- [ASSIGNMENT]
Nothing outside the range is wanted. Repeat exactly the lines below from the one with "Select the L1 league label for 19.09.22" through the one with "Viewport: 900px width, 460px height.".

- [LISTED RECORDS]
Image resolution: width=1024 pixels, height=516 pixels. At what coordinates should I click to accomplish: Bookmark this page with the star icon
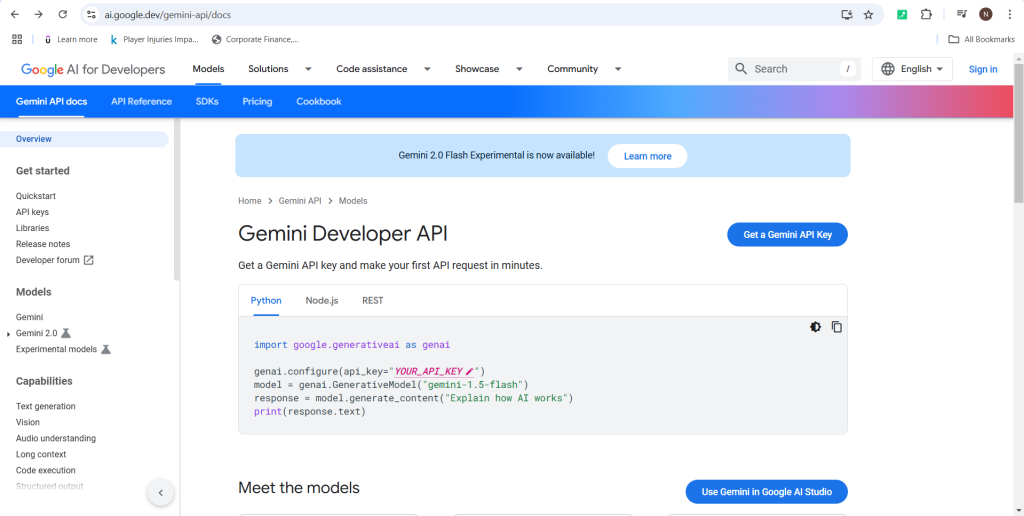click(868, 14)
---
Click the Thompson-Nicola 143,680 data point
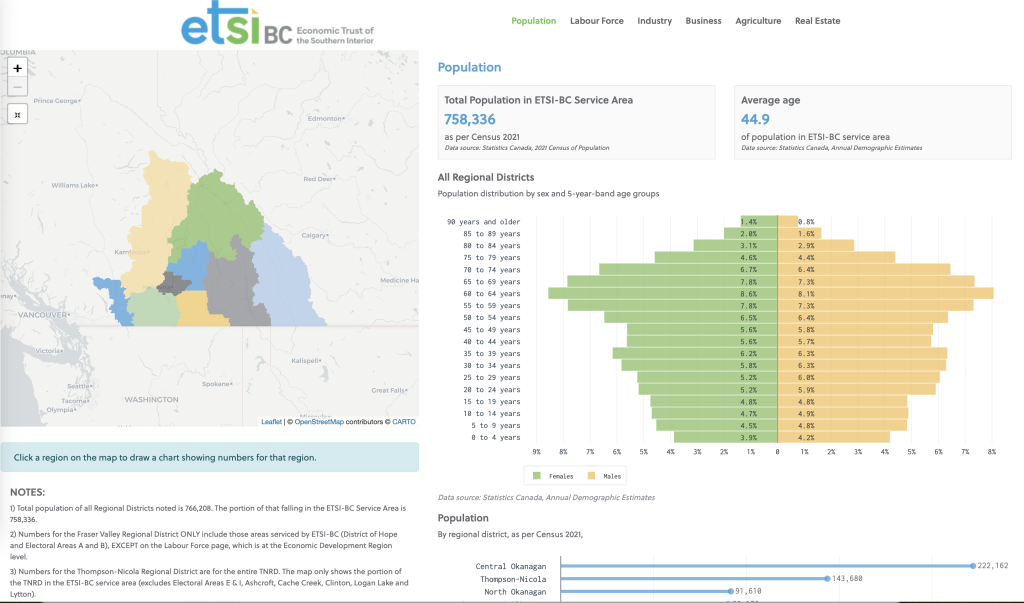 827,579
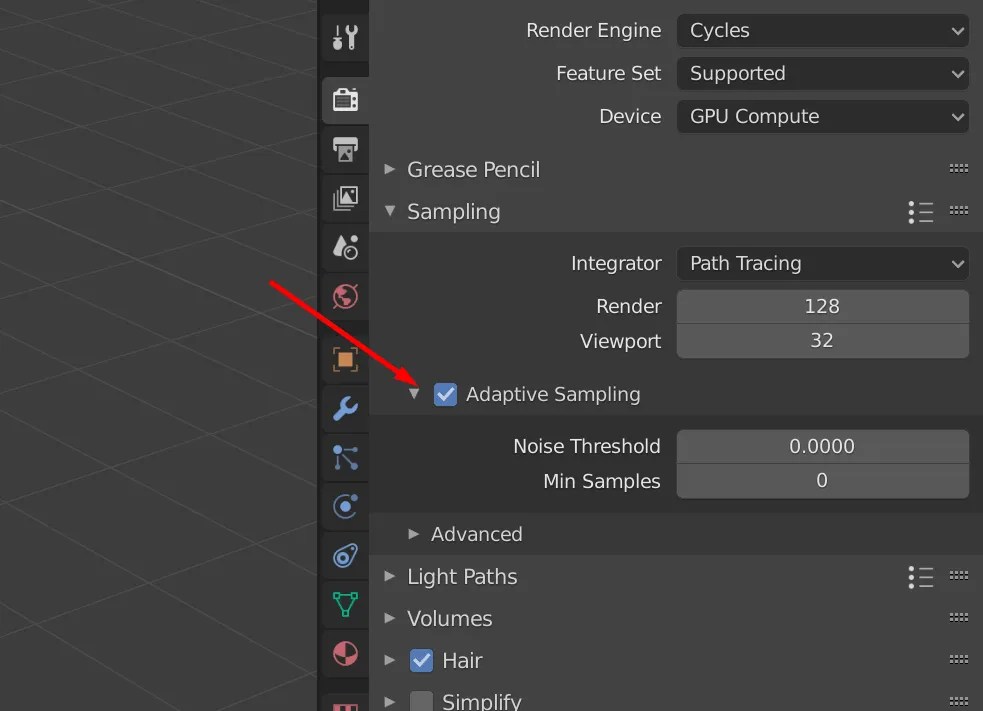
==
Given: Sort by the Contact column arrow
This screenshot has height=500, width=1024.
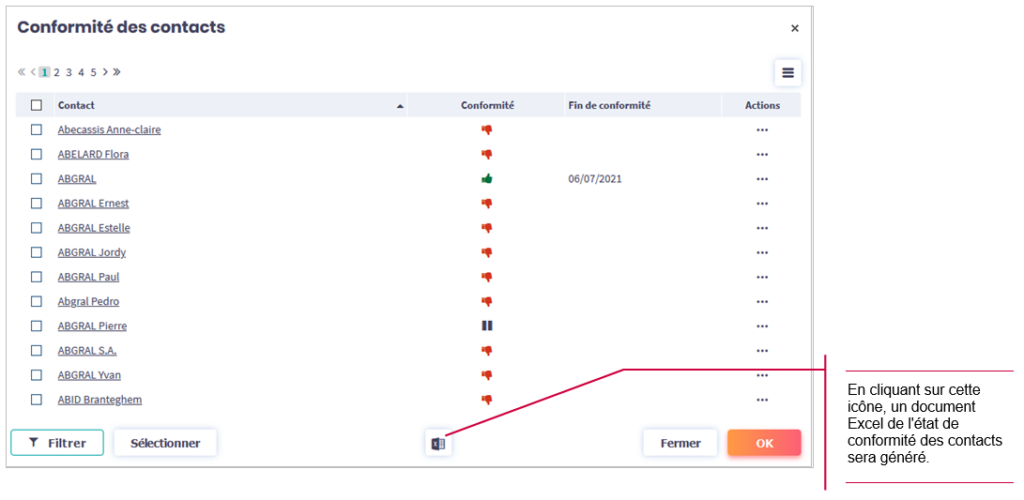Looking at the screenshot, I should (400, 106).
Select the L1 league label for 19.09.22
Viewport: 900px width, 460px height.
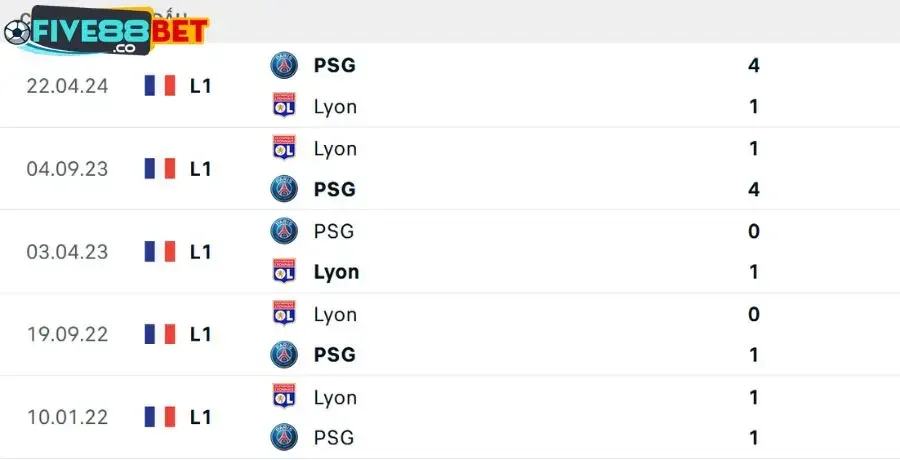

- [EXERCISE SOLUTION]
Select the L1 league label for 19.09.22
Viewport: 900px width, 460px height.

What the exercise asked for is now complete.